How to become an llc

What is an LLC?


Before we get into what needs to be done to become an LLC, it's important to provide a quick overview of what an LLC is. An LLC stands for Limited Liability Company. Many business owners ask themselves "what does an LLC do for my business?" The primary benefit of forming an LLC is the protection it provides for personal assets in the event of a lawsuit. But there are also additional benefits, such as taxation, paperwork requirements are less rigid than if the business were established as a corporation, and adding "LLC" to your business adds credibility to your product or service.

 

Another commonly asked question is "how is a limited liability company taxed?" The tax benefit of an LLC is a result of what is called "pass through taxation." What this means is profits flow through to the owners of the business, and their portion of the profits are then reported on their individual tax returns; profits only get taxed one time (whereas a c-corporation experiences double taxation). It should also be noted that these entities don't pay federal income taxes like a c-corporation (or s-corporation). However, LLC's are still subject to standard business requirements like sales tax, unemployment taxation, income tax witholding, and some states require a franchise tax be paid.

 

Keep in mind, if you're a small business that is just getting started, you can establish yourself as an LLC and as your business grows you can always create a new entity as a corporation with the LLC as a subsidiary, although record keeping can become a bit more complicated. The primary consideration here is you don't need to worry about being constrained to a limited liability company. If your business grows to the point where you want to become a corporate entity, it is possible.

 

Steps to Create an LLC


There are five general steps to setting up an LLC:

1. Select the state in which you would like to establish your business entity.
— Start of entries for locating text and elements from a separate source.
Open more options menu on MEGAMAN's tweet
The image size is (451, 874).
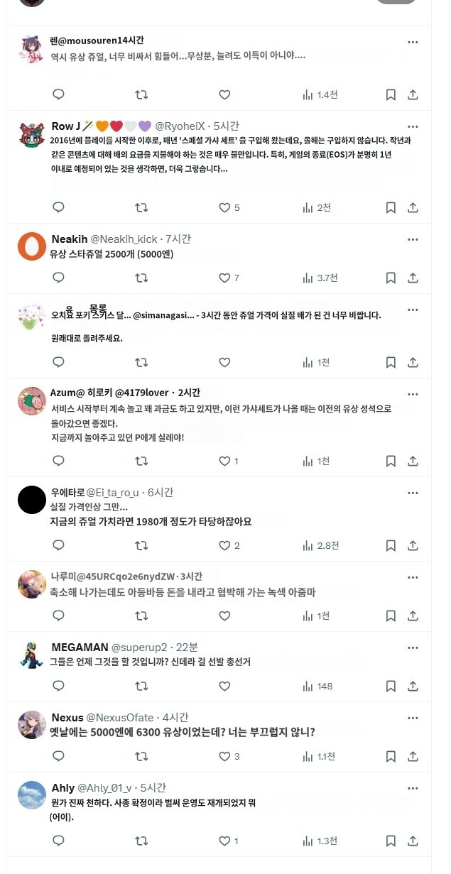pos(414,647)
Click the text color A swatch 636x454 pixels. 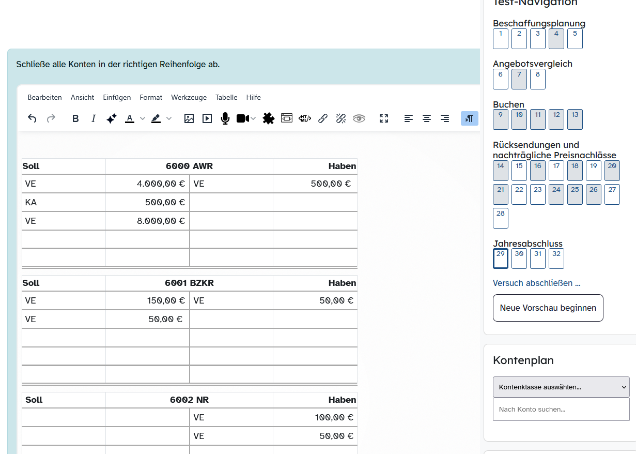click(x=130, y=118)
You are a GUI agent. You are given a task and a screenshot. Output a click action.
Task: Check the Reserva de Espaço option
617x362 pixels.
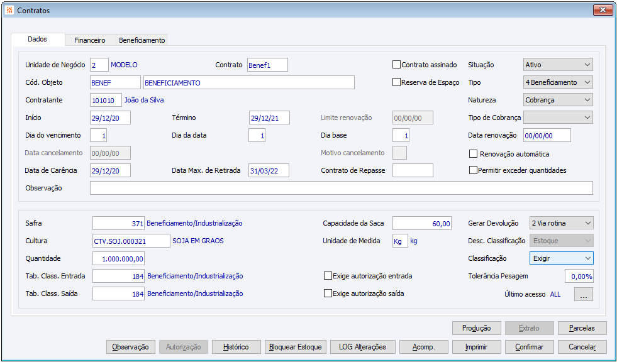tap(397, 82)
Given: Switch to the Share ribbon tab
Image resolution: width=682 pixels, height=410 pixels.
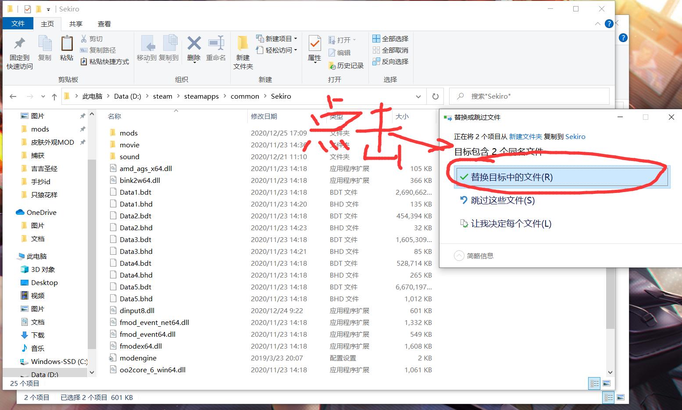Looking at the screenshot, I should [75, 24].
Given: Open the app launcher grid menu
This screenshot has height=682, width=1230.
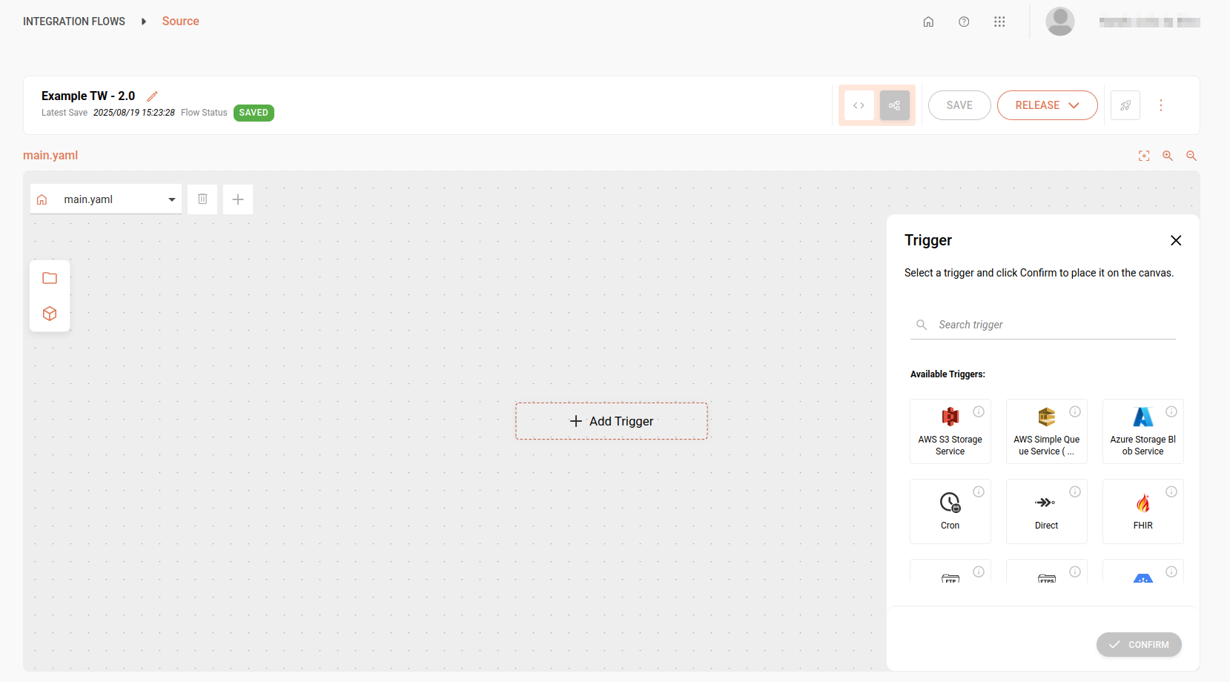Looking at the screenshot, I should [x=999, y=21].
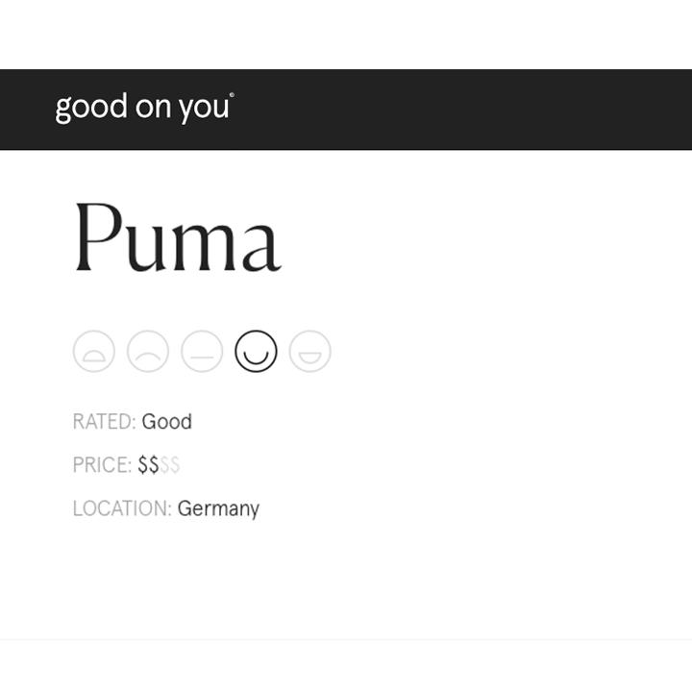Click the registered trademark symbol by logo
The width and height of the screenshot is (692, 692).
tap(233, 95)
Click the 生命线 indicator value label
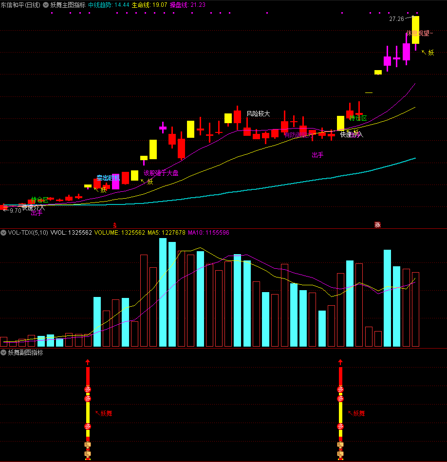This screenshot has height=462, width=447. 149,5
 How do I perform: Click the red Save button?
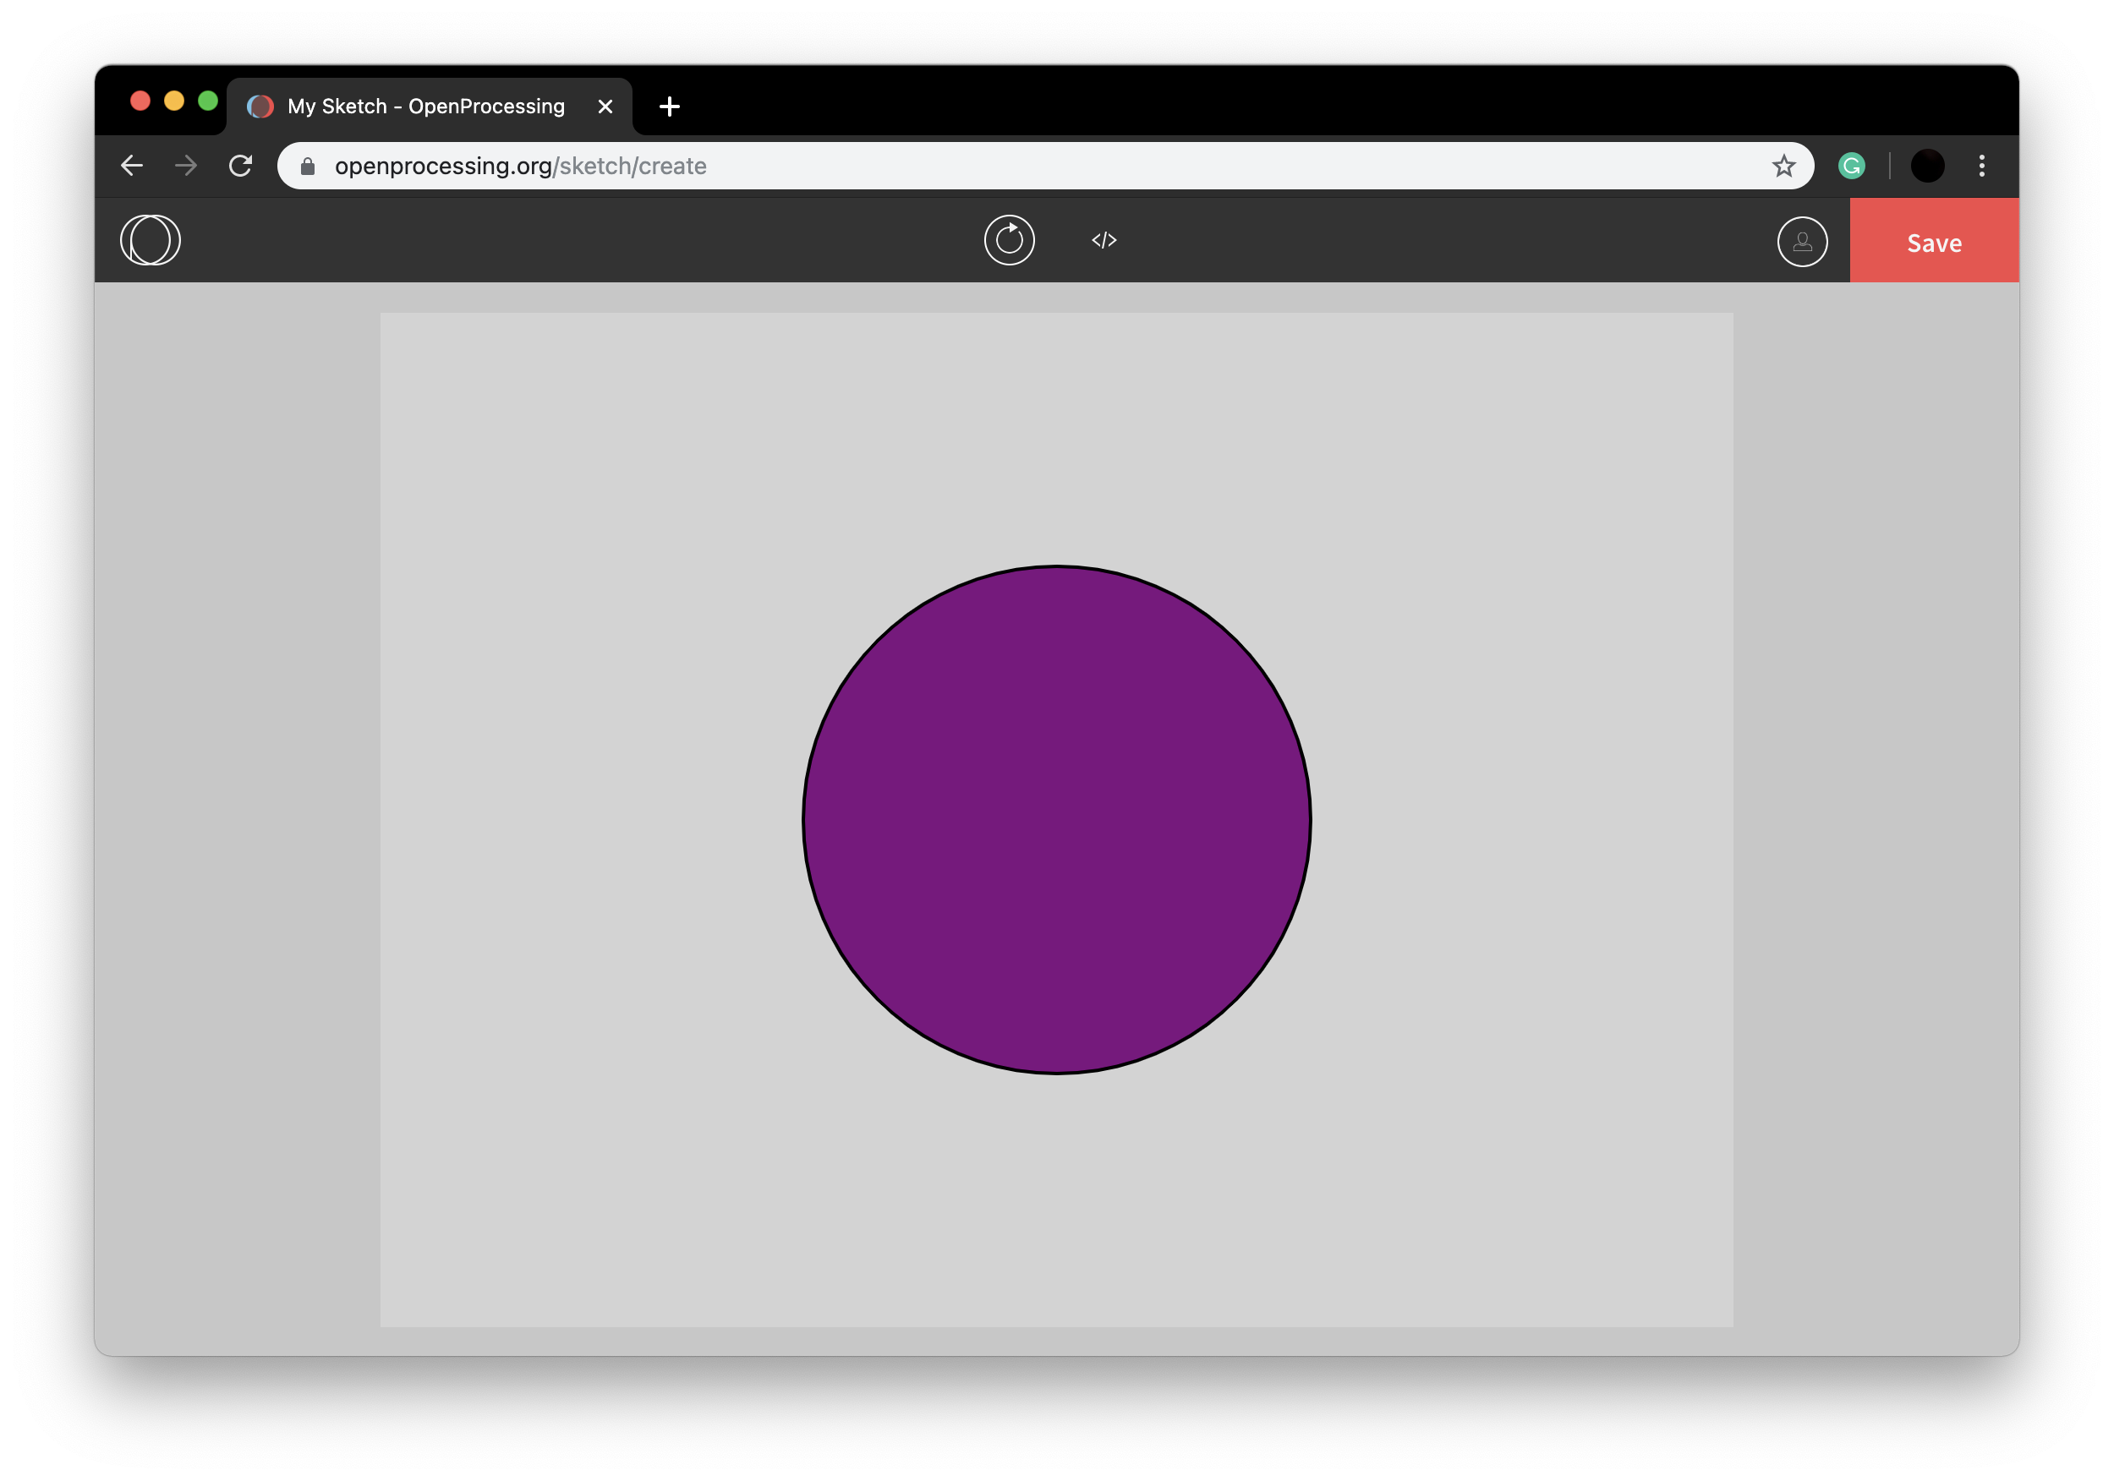pyautogui.click(x=1934, y=242)
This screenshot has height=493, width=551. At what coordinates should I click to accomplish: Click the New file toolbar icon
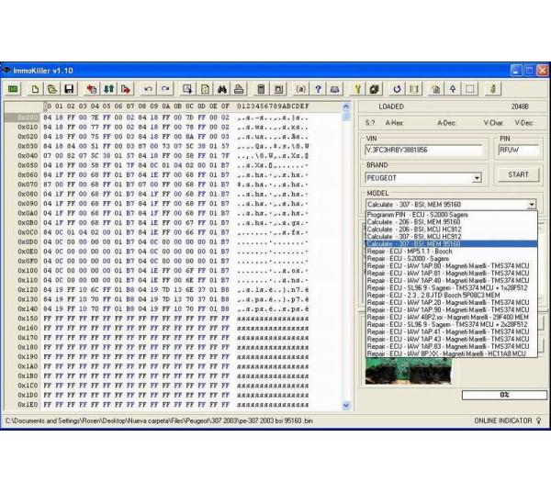coord(36,89)
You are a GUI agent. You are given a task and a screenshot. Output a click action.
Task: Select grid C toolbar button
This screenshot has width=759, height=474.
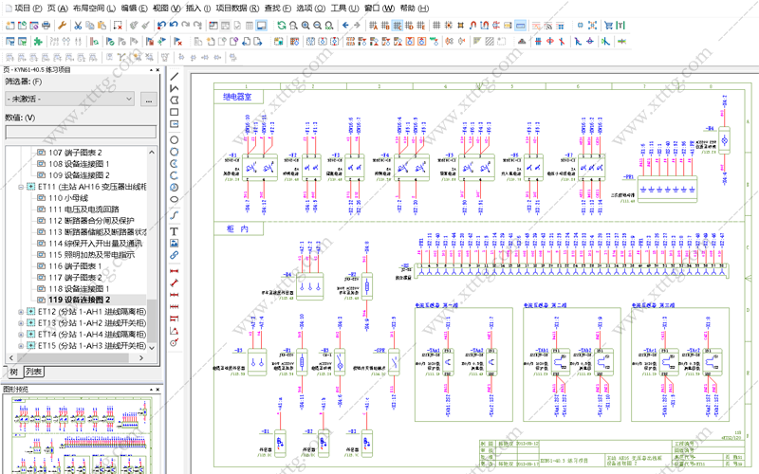pyautogui.click(x=397, y=26)
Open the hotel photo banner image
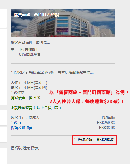Screen dimensions: 130x164 point(63,23)
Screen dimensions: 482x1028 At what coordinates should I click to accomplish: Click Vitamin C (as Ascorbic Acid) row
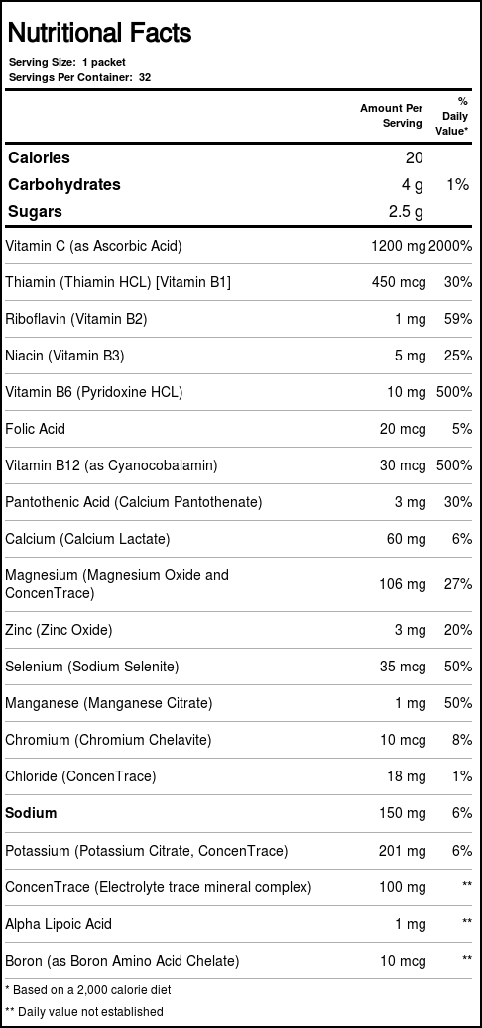click(241, 246)
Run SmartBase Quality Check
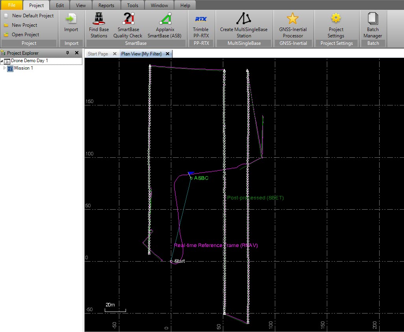 point(128,24)
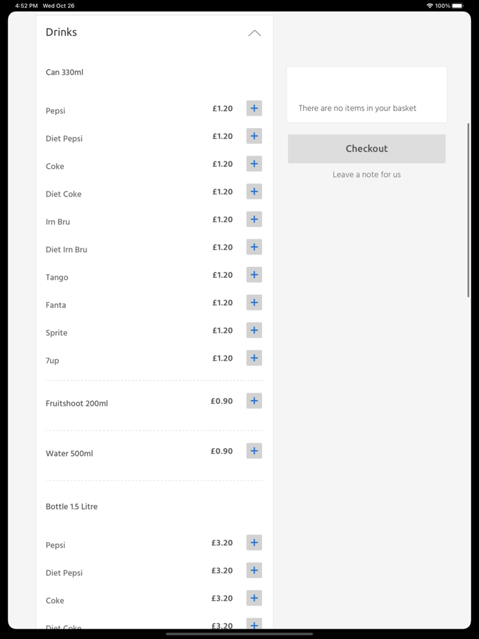Add 1.5 Litre Pepsi bottle to basket
479x639 pixels.
pos(254,543)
2. Establish a name for your Limited Liability Company.

3. Establish your Registed Agent (the individual responsible for sending and receiving official documents on your business' behalf).

4. Establish and file your Articles of Organization.

5. Write an Operating Agreement.

 

Selecting the State in Which You Form Your LLC


If you are establishing a domestic LLC, each state has rules and regulations related to operating business entities. While many businesses choose to form in Delaware due to their business friendly laws, for a small business it probably doesn't make sense to choose this as a "home," unless it is in close proximity to the state. The additional costs associated with this don't typically outweigh the benefit.

 

The cost of setting up an LLC with a state varies between $50 and $600, and there is an annual fee to maintain your registration. Pending your industry, size, and scope of operations you may want to hire and attorney or accountant to provide guidance, which will be an additional expense.

 

Naming Your LLC


There really isn't much to say about this aspect. Here you are free to be creative and establish a name that you feel is best for your business. In the "old" days many business owners would start their name with "A...[fill in the blank]" because their business would show up first in the yellow pages, but those days are long gone and not too many people use the yellow pages anymore. At this point it's all about marketing. The key is to make your name memorable and package your business around the name.

 

Establishing A Registered Agent


Your registered agent is the person that will be responsible for handling the official documents and paperwork for your business. It can be yourself, or you can have someone specifically identified to handle the paperwork. Because LLC's can be owned by other LLC's, and because there can be multiple owners of a limited liability company, there must be someone established as the responsible person that will handle official paperwork for the business.

 

Filing Articles of Organization


While it has a 'fancy' name, your Articles of Organization is just the legal document that gets submitted to the state in which you form your limited liability company. It provides the critical information about your business entity; LLC name, purpose of your business, add the name and address of the registered agent. Often the state will provide the Articles of Organization template, and you fill it in while you complete the process to file to become an LLC. In the state of Illinois, for example, the process can be completed online and it takes about 30-60 minutes to file for an LLC. As a side note, it takes around 2-4 weeks to officially form your business, but many states offer expedited services for a small fee if you don't want to wait.

 

Writing Your Operating Agreement


Establishing your Operating Agreement will take some time. While it doesn't need to be completed immediately, and it doesn't need to be extremely detailed at first, it should get some attention and be fairly articulate. The LLC Operating Agreement is the outline of ownership and operations, and it is a legal document. If there are multiple members for your limited liability company, you will want to articulate the details of the working relationship that will exist among members/owners, managers, and any financial related segmentation.